Show that $\sum_{j=1}^{n}\dfrac{g(x_j)}{f'(x_j)} =1$ for a monic polynomial with degree $n$ with distinct zeroes.

Let $f(x)$ be a monic polynomial with degree $n$ with distinct zeroes $x_1,x_2,...,x_n$. Let $g(x)$ be any monic polynomial of degree $n-1$. Show that $$\sum_{j=1}^{n}\dfrac{g(x_j)}{f'(x_j)} =1$$

I am totally clueless about how to proceed please give hints or solutions.

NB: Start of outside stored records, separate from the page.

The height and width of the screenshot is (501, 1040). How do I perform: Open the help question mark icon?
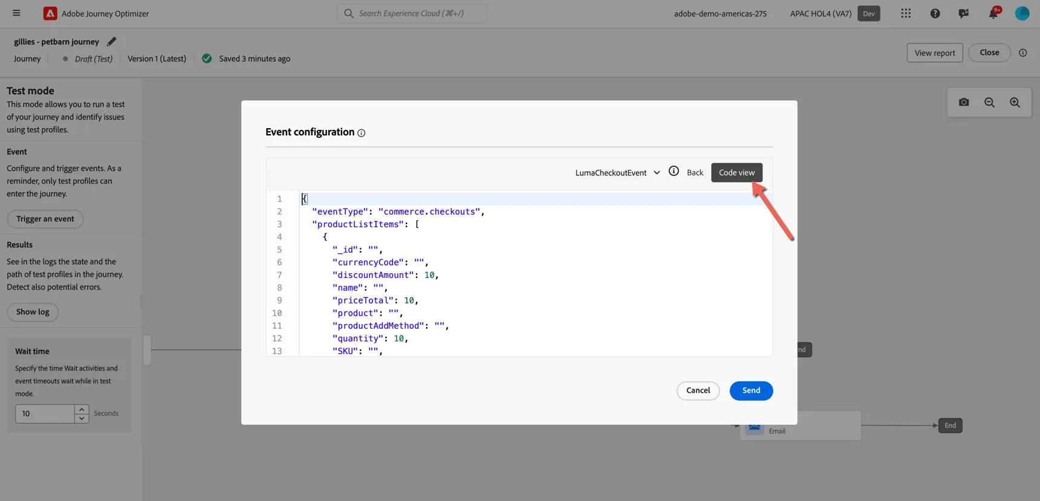click(935, 13)
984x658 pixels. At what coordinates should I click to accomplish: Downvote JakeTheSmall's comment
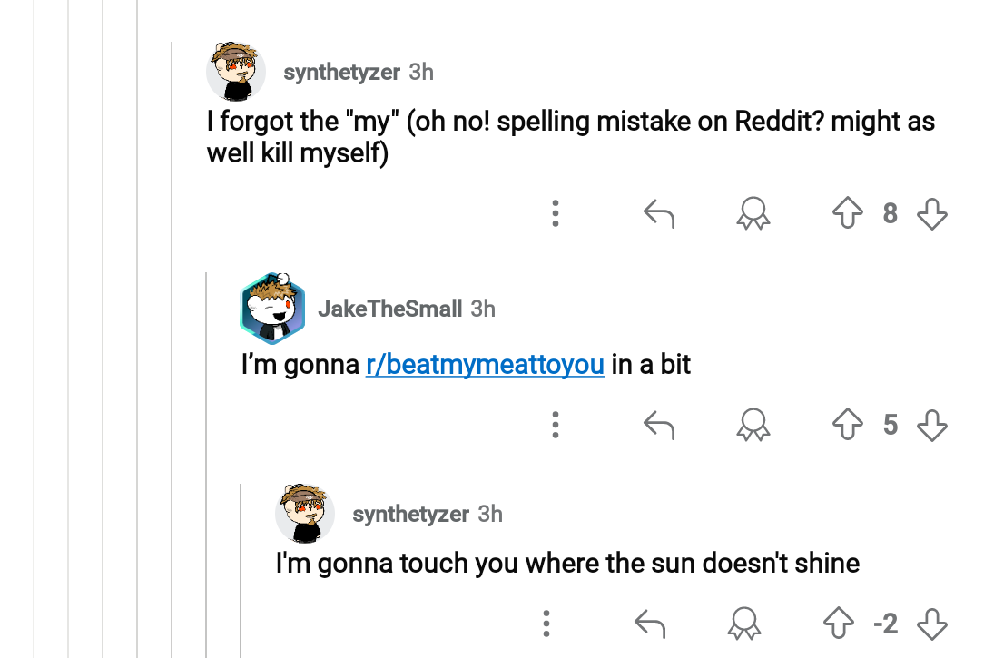pos(932,425)
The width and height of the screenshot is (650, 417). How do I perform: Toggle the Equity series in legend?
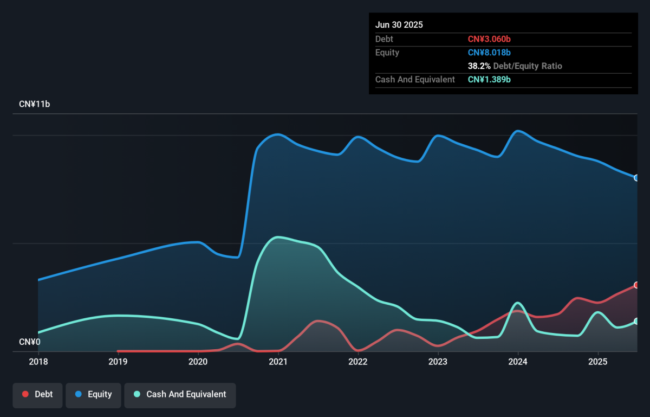[93, 394]
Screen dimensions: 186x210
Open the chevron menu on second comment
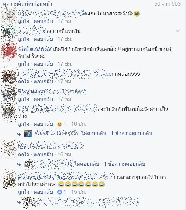(x=178, y=31)
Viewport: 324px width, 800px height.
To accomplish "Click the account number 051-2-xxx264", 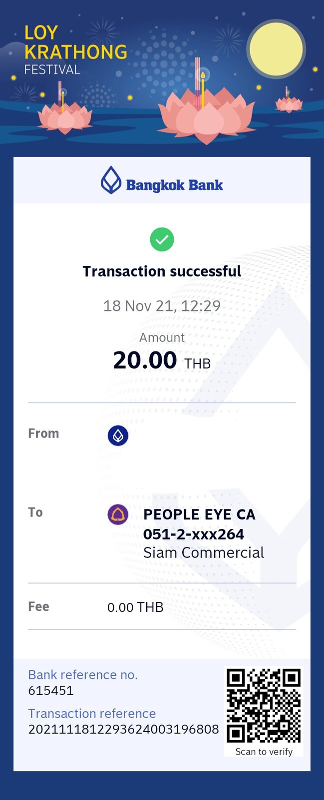I will pyautogui.click(x=194, y=534).
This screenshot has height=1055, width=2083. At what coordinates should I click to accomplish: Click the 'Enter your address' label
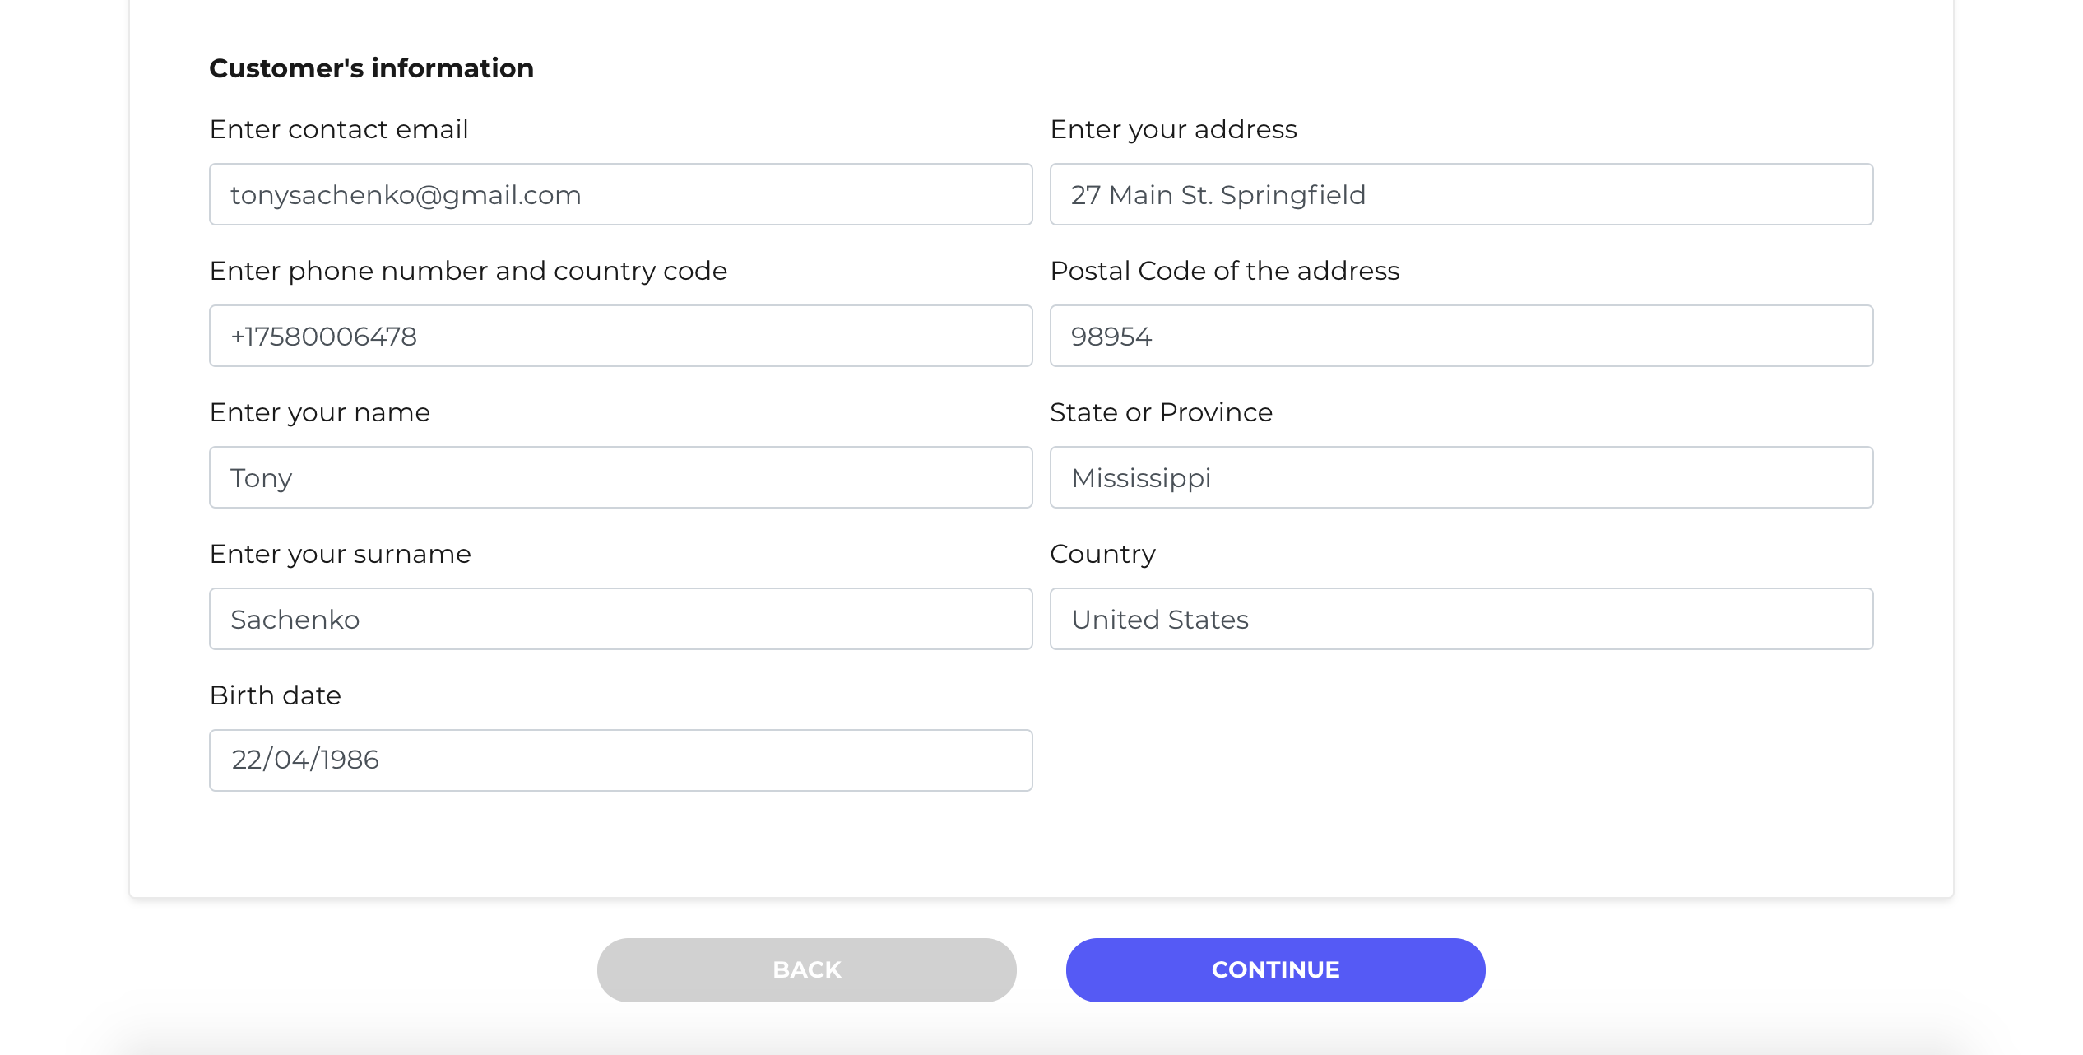coord(1173,129)
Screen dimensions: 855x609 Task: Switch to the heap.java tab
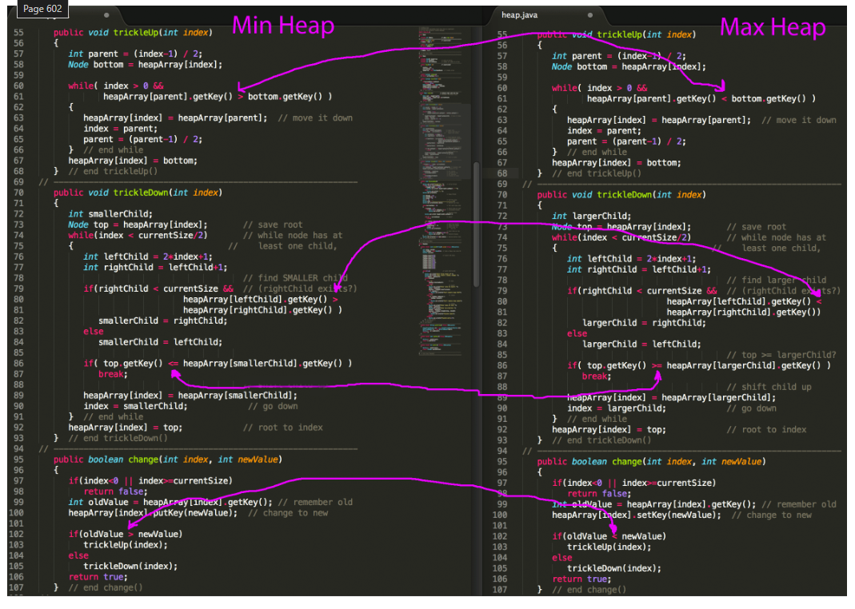click(520, 14)
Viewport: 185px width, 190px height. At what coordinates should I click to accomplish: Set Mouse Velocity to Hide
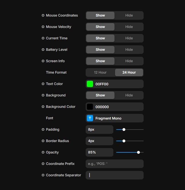point(129,27)
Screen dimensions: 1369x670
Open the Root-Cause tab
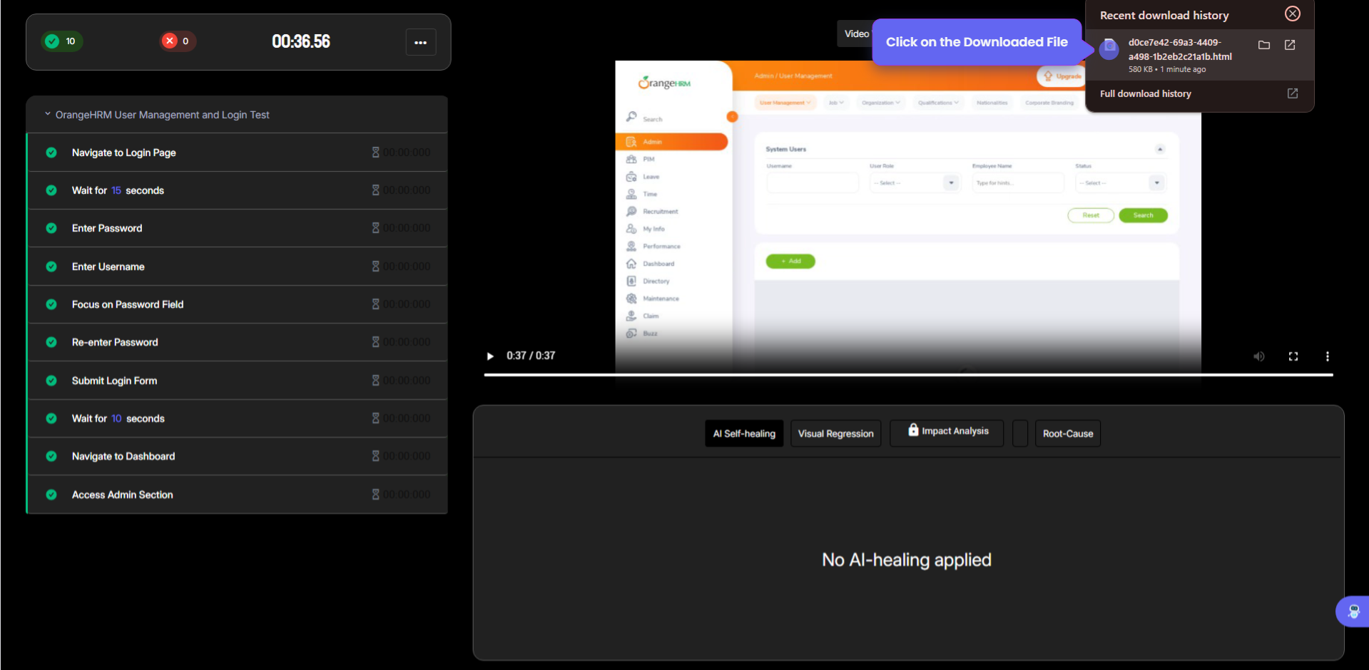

Thank you.

• Do you know about Lagrange interpolation?
– Pig
Sep 4, 2016 at 23:47
• Yeah I know it, thanks for the hint.
– user366265
Sep 5, 2016 at 0:00

We have $f(x) = \displaystyle\prod_{i=1}^n (x-x_i)$, differentiating both sides w.r.t $x$ we have $f'(x) = \displaystyle\sum_{i=1}^n \displaystyle\prod_{j\neq i} (x-x_j)$.
Therefore $f'(x_i) = \displaystyle\prod_{j\neq i} (x_i-x_j)$. Apply the Lagrange Interpolation Formula to the polynomial $g$ and points $x_i$. We deduce $\displaystyle\sum_{i=1}^n g(x_i) \dfrac{\prod_{j\neq i} (x-x_j)}{\prod_{j\neq i} (x_i-x_j)} = g(x)$. Comparing the coefficients of $x^{n-1}$ on both sides of the equation gives the desired result.